Going through the entries below, tally the lines that hold the word "Annuncio" and state the result alone.
::::::
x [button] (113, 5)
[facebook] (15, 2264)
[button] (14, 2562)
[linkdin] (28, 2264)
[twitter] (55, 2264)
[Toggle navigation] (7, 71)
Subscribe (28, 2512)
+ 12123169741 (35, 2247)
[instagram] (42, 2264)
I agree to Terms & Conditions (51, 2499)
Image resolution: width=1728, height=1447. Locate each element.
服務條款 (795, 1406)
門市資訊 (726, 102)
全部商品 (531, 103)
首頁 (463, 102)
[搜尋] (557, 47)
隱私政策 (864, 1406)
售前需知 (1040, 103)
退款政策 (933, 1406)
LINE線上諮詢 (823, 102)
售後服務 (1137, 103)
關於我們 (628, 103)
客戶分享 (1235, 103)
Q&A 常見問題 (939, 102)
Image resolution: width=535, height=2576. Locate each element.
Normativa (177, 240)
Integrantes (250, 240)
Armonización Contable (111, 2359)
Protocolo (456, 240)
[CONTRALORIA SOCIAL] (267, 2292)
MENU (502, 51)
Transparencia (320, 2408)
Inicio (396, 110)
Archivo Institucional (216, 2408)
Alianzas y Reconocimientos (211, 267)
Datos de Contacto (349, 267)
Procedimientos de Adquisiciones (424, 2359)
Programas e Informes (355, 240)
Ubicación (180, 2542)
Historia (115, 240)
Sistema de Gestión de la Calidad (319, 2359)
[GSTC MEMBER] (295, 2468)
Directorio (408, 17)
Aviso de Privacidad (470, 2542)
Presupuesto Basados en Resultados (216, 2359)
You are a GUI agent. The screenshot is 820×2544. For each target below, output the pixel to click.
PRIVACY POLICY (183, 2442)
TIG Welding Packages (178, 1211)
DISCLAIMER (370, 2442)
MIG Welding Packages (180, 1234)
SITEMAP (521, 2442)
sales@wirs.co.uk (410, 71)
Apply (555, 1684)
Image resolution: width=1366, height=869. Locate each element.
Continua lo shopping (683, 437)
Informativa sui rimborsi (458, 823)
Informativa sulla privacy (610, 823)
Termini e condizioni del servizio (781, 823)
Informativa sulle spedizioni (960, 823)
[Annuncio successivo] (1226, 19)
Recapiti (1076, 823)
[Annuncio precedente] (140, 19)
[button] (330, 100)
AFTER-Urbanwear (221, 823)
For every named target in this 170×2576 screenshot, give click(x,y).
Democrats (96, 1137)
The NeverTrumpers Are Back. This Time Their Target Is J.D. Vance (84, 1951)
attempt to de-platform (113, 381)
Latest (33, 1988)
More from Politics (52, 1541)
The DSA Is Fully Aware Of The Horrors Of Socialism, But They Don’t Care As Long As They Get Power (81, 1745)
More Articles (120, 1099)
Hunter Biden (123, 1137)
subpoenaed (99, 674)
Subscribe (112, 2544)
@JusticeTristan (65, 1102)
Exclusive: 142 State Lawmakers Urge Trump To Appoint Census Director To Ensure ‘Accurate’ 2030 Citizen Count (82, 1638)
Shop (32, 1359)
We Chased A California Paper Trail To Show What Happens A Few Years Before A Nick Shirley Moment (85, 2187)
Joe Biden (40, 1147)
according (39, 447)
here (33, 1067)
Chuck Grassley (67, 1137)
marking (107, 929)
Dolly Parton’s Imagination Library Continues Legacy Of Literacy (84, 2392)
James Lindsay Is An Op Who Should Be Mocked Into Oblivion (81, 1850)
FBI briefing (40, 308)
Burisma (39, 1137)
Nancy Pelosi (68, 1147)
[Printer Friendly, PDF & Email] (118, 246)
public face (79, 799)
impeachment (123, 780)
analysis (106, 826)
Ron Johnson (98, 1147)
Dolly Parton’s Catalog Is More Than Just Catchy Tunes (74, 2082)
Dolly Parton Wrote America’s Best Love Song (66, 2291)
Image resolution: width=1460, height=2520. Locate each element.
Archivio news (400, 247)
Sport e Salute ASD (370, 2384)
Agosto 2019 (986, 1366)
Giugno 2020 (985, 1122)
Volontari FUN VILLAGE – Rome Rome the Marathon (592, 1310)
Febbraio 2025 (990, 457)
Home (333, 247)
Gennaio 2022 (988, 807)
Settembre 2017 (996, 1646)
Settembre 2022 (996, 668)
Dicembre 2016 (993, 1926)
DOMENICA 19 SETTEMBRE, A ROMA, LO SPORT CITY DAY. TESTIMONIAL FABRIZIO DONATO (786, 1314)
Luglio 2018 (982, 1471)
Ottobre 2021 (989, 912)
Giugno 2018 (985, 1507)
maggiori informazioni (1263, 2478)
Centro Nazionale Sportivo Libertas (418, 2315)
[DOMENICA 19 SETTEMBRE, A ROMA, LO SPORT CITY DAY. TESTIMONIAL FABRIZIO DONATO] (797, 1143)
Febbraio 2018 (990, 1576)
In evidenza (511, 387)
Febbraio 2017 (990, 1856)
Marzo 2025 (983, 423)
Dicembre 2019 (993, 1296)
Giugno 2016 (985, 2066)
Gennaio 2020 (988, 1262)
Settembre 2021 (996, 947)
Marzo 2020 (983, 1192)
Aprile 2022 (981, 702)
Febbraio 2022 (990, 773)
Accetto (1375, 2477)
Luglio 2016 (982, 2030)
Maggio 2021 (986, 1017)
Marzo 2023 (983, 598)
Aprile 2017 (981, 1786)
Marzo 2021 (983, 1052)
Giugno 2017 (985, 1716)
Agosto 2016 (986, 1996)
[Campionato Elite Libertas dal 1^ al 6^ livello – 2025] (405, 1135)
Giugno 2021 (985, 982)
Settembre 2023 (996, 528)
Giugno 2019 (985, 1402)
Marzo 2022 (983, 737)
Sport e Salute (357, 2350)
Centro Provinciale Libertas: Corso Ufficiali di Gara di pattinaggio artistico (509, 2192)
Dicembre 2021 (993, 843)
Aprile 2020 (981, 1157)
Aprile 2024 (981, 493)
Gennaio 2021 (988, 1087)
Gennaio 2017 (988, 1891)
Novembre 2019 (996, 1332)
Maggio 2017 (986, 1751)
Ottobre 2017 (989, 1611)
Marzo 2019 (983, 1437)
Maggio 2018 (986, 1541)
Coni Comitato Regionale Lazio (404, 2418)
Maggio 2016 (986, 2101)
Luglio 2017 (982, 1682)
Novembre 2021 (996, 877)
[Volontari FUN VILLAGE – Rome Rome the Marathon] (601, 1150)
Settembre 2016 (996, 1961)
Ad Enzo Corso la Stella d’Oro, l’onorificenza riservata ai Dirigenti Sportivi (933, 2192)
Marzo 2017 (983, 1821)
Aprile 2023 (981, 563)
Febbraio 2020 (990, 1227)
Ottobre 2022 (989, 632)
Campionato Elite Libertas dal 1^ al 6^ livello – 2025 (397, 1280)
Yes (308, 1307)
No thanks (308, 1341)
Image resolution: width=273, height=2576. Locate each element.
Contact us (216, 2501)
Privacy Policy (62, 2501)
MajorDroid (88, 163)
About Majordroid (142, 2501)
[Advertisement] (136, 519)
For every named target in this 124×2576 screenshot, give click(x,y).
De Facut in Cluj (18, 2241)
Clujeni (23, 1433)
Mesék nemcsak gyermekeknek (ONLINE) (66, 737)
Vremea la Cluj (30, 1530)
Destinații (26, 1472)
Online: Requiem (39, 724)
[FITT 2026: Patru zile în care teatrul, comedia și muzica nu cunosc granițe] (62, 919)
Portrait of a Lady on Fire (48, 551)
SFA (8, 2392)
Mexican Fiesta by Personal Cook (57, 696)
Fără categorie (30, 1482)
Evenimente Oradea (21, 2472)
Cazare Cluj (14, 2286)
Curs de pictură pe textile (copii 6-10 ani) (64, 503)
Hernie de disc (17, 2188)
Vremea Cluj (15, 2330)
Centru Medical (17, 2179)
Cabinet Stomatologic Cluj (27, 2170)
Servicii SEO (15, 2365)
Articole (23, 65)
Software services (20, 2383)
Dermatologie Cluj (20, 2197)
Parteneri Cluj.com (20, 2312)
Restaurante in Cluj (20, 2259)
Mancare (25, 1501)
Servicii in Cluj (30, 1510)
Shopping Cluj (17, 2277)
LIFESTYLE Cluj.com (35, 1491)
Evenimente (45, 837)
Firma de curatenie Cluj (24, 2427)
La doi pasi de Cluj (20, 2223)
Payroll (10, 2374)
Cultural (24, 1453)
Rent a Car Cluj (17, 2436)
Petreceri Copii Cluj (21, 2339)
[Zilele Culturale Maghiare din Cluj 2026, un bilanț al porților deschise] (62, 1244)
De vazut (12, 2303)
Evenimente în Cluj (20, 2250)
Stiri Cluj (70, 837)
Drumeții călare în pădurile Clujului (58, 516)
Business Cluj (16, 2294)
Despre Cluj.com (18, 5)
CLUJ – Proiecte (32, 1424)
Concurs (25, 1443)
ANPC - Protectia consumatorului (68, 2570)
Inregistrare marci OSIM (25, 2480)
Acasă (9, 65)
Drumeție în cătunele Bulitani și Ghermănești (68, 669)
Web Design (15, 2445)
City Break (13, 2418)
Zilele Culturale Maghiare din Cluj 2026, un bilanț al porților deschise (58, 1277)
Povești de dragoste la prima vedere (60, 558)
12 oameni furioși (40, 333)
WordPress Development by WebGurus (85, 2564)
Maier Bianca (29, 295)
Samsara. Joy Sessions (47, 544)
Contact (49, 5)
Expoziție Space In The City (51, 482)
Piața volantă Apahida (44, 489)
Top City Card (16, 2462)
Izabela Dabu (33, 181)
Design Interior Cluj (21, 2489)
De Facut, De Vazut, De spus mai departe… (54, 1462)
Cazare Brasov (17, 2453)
::::::
FINAL ANSWER: 2